The United States Sentencing Commission is seeking public comment on proposed amendments to the federal sentencing guidelines, which could for the first time in decades update the egregiously arbitrary and outdated the penalties for trafficking methamphetamine. About one out of four people in the entire Federal Bureau of Prisons population is serving time for meth trafficking. Public comment may influence whether the amendments would be applied retroactively.
Unlike with other banned substances, meth convictions are punished according to substance purity. In 1988 the USSC decided that different mandatory minimums would be triggered depending on whether the meth in a given case was “actual” (sample weight represents pure meth) or “mixture” (sample weight includes fillers). Then in 1990 the commission added “ice,” a poorly defined category for crystal meth (as opposed to powder) with purity above 80 percent. Courts ended up treating it all as 100-percent pure “actual” meth.
There is no evidence base that supports any of this and no official explanation for why meth was singled out this way. Powder meth is just crystal meth that has been crushed up.
“Over the next 10 years, Congress considered changes to the statutory penalties for methamphetamine, frequently invoking comparisons between methamphetamine and crack cocaine in terms of the dangers and harms associated with the two drugs,” reads a draft of the proposed 2026 amendments. “With the Methamphetamine Trafficking Penalty Enhancement Act of 1998, Congress halved the quantities of methamphetamine set forth in the 1988 Act to the quantity threshold triggers that apply today. In doing so, it enacted mandatory minimum quantity thresholds for methamphetamine (actual) that matched those in place at the time for crack cocaine. Although the statutory penalties for crack cocaine have changed, the same statutory penalties for methamphetamine remain in place.”
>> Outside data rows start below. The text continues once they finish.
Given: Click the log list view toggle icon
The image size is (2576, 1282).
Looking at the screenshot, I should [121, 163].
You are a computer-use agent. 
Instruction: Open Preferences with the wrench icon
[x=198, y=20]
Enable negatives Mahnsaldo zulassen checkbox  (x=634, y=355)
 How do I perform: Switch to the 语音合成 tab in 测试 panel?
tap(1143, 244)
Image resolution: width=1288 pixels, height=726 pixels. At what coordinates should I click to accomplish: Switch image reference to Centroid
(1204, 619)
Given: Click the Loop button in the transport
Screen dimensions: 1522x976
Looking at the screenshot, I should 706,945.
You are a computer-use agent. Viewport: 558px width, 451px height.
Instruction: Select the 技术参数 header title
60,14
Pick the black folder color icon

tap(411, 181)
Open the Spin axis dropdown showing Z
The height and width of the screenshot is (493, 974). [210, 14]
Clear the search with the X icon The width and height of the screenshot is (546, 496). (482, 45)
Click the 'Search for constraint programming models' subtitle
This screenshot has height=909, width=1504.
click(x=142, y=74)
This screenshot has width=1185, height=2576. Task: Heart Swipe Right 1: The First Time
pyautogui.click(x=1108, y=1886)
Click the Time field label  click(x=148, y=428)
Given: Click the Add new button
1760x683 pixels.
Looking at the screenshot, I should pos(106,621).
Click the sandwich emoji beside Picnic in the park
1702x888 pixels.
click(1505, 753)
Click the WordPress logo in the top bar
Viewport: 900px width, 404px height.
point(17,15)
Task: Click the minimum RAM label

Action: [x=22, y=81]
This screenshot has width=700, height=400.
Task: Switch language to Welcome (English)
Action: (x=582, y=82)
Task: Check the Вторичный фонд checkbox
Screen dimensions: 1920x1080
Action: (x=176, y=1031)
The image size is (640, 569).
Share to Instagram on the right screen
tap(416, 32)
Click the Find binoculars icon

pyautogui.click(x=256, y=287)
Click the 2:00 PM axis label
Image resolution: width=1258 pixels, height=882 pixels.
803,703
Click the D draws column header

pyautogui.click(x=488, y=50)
Higher-purity meth was assumed to signify a higher level of the drug-distribution chain. But today, it’s the norm for meth to be over 90-percent pure—meaning there is no functional difference between “actual,” “mixture” and “ice,” yet they all meet the criteria for the highest penalties. Getting a forensics lab to determine the purity is expensive, and so the people sentenced to the higher penalties for “actual” meth are just the ones whose samples happened to get tested. Frequency of testing varies widely across the country, but it’s more common in border districts.

Almost half of all federal drug-trafficking cases are now related to meth, and those convictions come with the longest sentences—eight years on average, more than a year-and-a-half longer than the average sentence for fentanyl trafficking even though only about 1 percent of federal overdose cases involve meth.
Despite the substantial shifts in meth purity and the landscape of the drug war as a whole, for a quarter-century the USSC left the meth sentencing guidelines to rot until finally revisiting them for an analysis published in 2024. An amendment was proposed, but in 2025 the commission adopted the other amendments in the cycle without voting on that one.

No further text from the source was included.